The data:
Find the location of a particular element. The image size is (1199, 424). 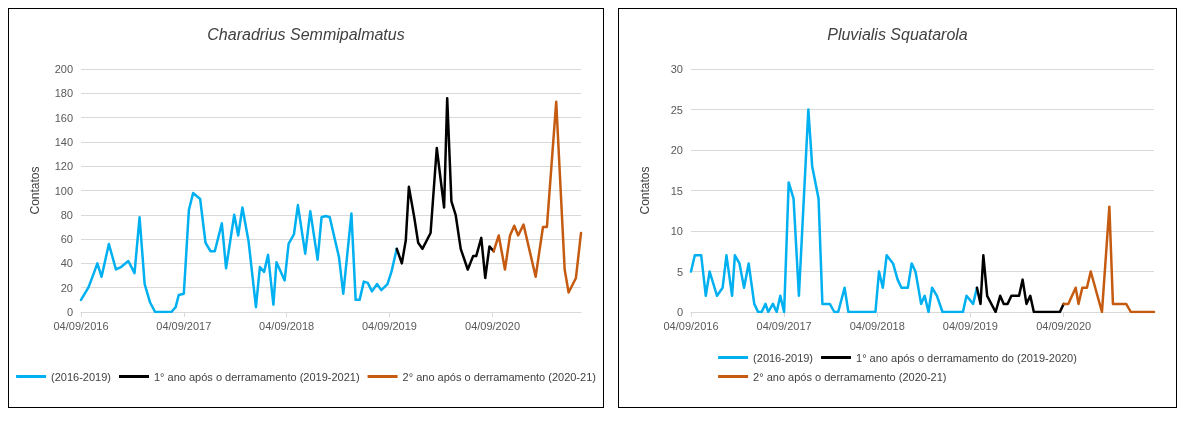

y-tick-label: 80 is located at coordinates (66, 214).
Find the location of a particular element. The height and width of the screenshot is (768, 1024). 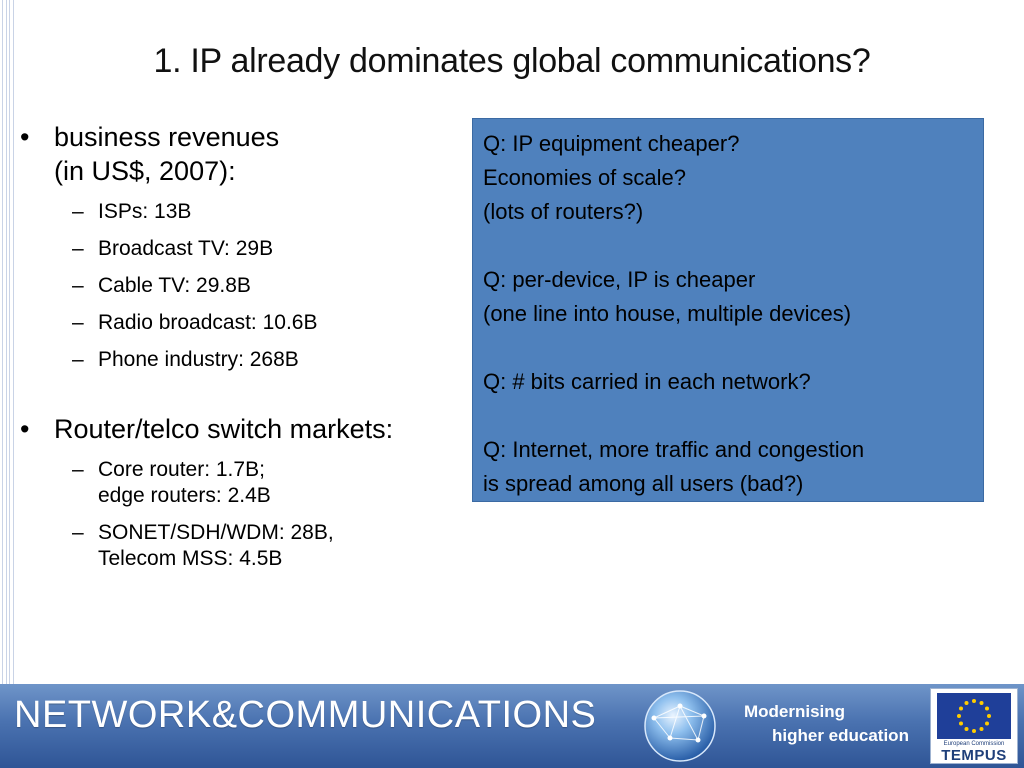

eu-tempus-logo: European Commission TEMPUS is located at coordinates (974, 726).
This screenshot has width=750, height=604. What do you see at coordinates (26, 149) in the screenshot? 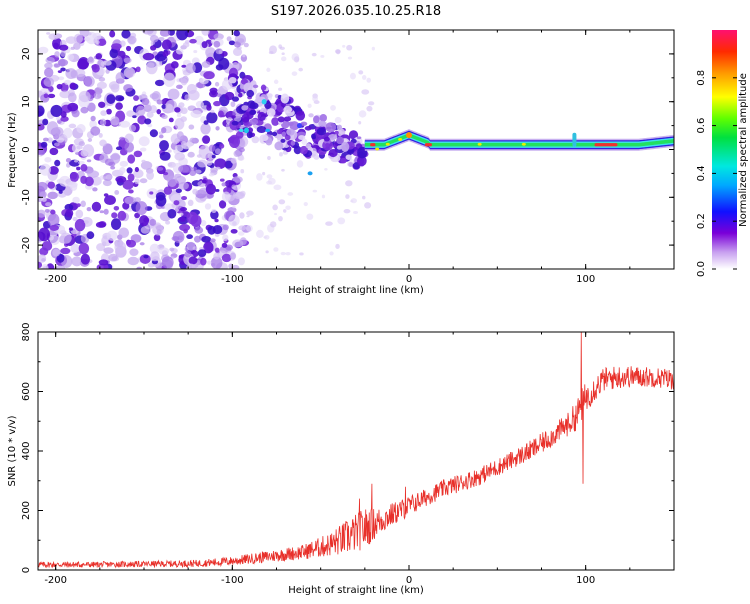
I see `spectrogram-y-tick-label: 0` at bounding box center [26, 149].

...

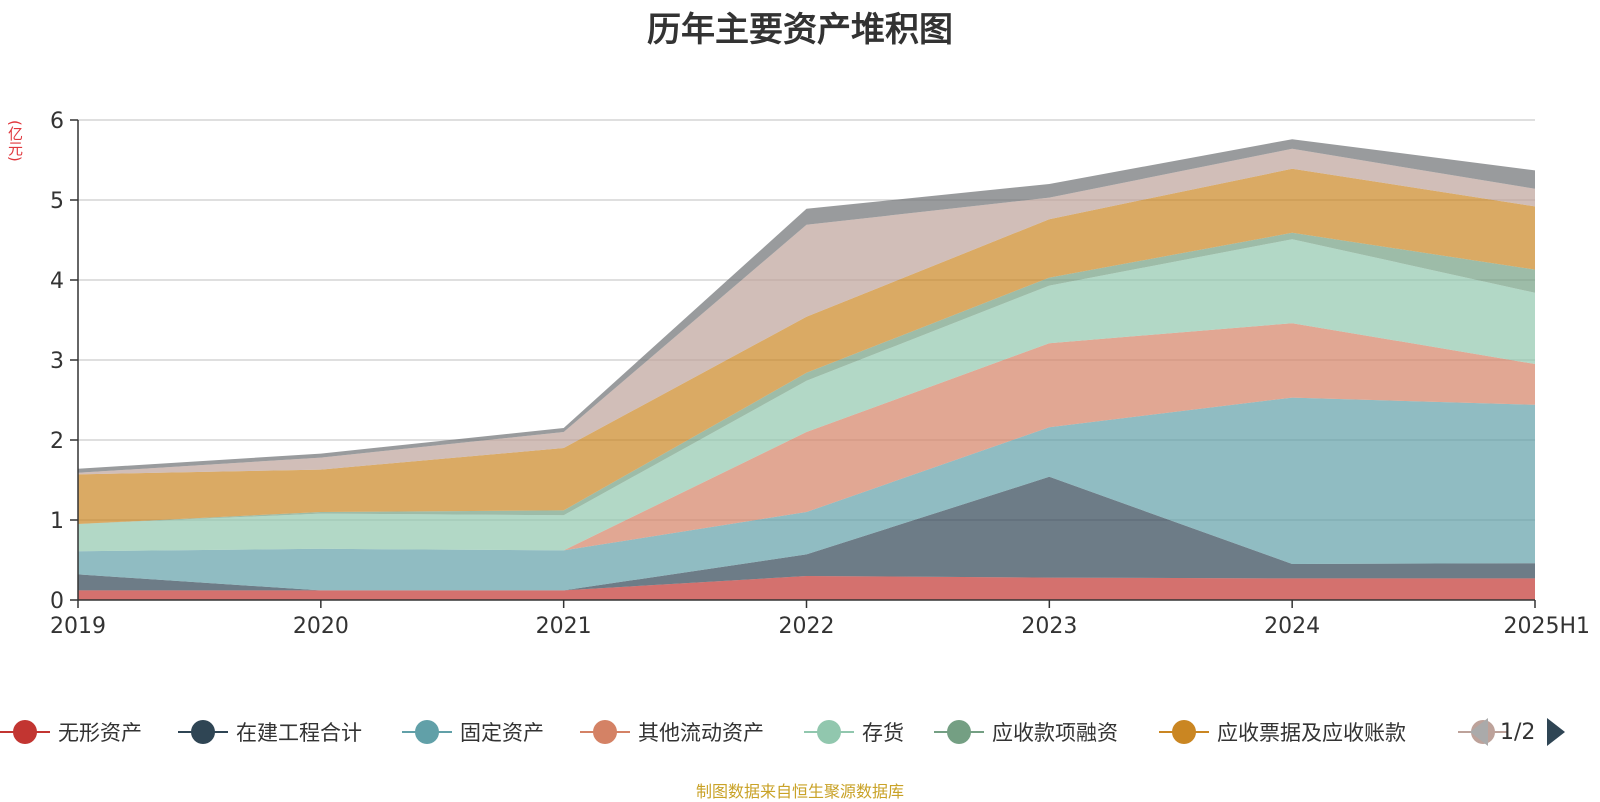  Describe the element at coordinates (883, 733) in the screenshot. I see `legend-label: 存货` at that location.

Exercise objective:
Copy the rows word for word, beginning at the line that contains "Find the location of a particular element. The image" and ending after the line that contains "center [26, 149].". Leave out the pictures.

Output below:
Find the location of a particular element. The image size is (1199, 424). 

y-tick-label: 80 is located at coordinates (66, 214).
Find the location of a particular element. The height and width of the screenshot is (768, 1024). 

eu-tempus-logo: European Commission TEMPUS is located at coordinates (974, 726).
This screenshot has width=750, height=604. What do you see at coordinates (26, 149) in the screenshot? 
I see `spectrogram-y-tick-label: 0` at bounding box center [26, 149].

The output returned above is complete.